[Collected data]

-------

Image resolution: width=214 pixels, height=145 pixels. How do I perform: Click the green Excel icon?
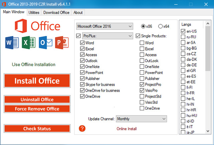click(29, 43)
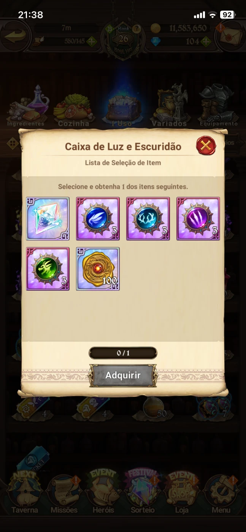Close the Caixa de Luz e Escuridão dialog
The height and width of the screenshot is (532, 246).
[x=206, y=146]
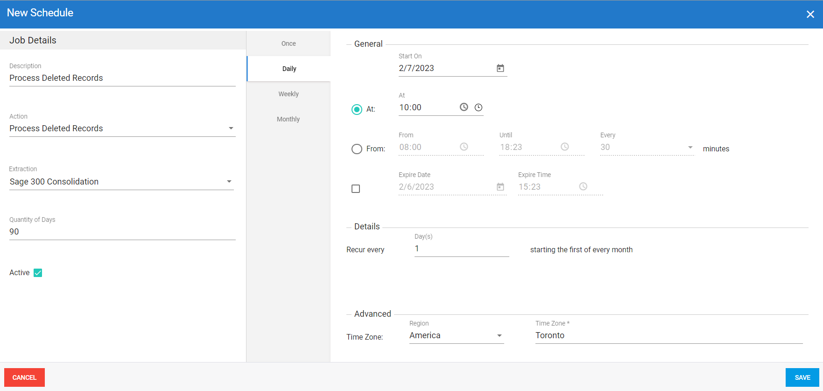Expand the Region dropdown showing America
Viewport: 823px width, 391px height.
point(499,336)
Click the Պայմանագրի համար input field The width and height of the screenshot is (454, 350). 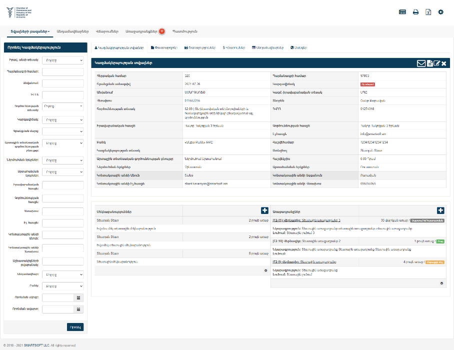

-------

TO DO: Only an exact, picture-free copy of the entries counts as the answer.

RESULT:
Image resolution: width=214 pixels, height=145 pixels. How do I perform: Click the green Excel icon?
click(29, 43)
Close the Caixa de Luz e Escuridão dialog
The height and width of the screenshot is (532, 246).
[x=206, y=146]
Expand the Region dropdown showing America
Viewport: 823px width, 391px height.
point(499,336)
Click the Պայմանագրի համար input field The width and height of the screenshot is (454, 350). 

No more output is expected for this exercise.